The Government is facing a budget crisis barely a month after it rushed through an historic $3.2 billion election budget only last December.
As a result, Prime Minister Gordon Darcy Lilo’s Government has been forced to slash this year’s constituency funding by a massive 60 per cent.
This means that instead of getting $6 million each per annum, all 50 constituencies will now get only $2.8 million each this year – a reduction of $160 million on last year’s funding level.
Insiders said officials are frantically working to find ways to cushion off the impact on services as a result of a budget cut of this magnitude.
Constituency Development Officers (CDOs) who were attending a week-long workshop which concluded in various provinces last weekend were the first to be informed of the budget crisis.
“We were told that there’s been a 60 per cent cut across the board in constituency funding this year. And we are to work within an annual budget of just $2.8 million, instead of the $6 million per constituency that was in the budget outlay this year,” one CDO said on the weekend.
The $2.8 million is made up of $1.8 million from the SIG and the balance from Taiwan’s annual budgetary assistance.
But the contribution from Taipei is being held up because some MPs have not retired the first tranche they had already received.
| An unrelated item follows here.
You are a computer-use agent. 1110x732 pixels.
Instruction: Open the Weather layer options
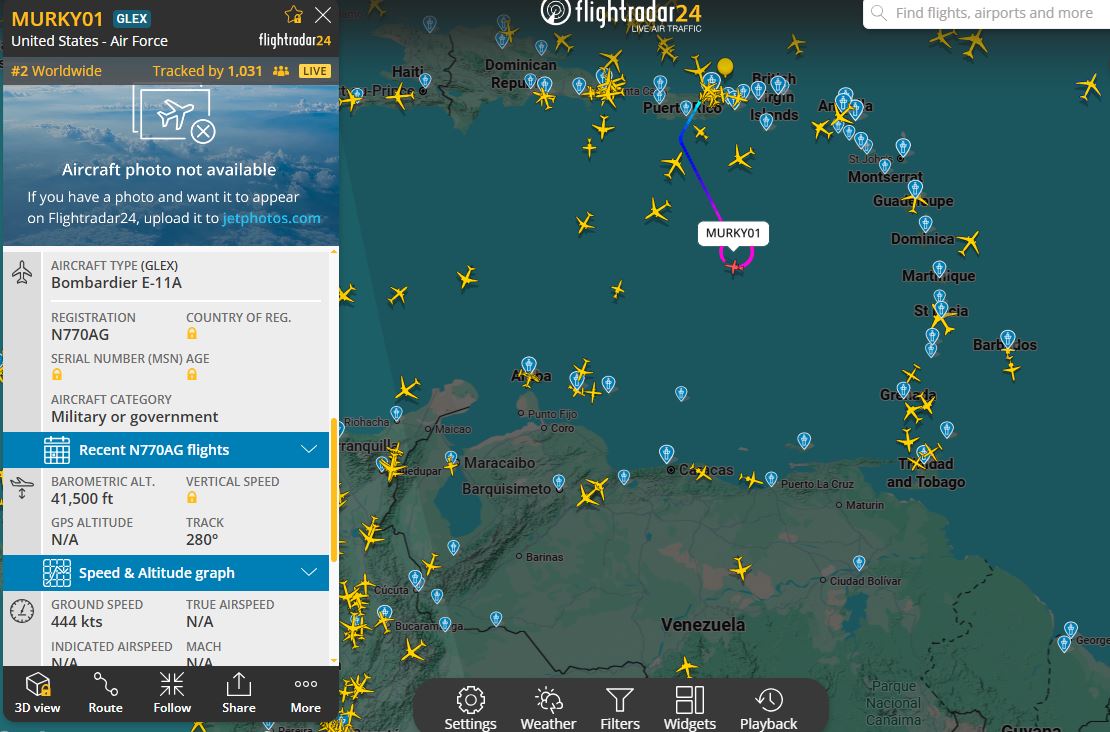point(548,708)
The CDOs said such a cut is going to spell disaster.
“We simply don’t know how to relay this news to the people in the constituencies. This is because in the end they will get nothing by way of funding for their new projects. And that’s the bottom line,” the CDO who wants to remain nameless said.
He said the situation was made worse by the fact that many MPs have taken out large credits from suppliers on the basis that constituency funding this year would be used to clear their debts.
“What happens now is that the little money coming through this year would be used to pay off debts and nothing would be left to assist the people in the constituencies,” the CDO said.
One prominent politician for example owes a shipping company as much as $300, 000 in unpaid freight charges. Another, a senior Government minister owes a charterer more than $100, 000 in unpaid freight costs which have been outstanding for more than two years.
“Those are just shipping companies. Imagine how many hardware stores are owed money by politicians,” the CDO said.
It is not clear how the crisis had come about so early in the 2014 financial year.
One theory is that donors have a hand in it.
Proponents of this theory say donors want to force a clean-up of corruption in the government. If this theory proves correct, it means that donors simply shied away from putting money into the 2014 Development Budget as doing so would only fuel corruption in high places, particularly in an election year.
Solomon Islands is expected to go to the poll in October this year.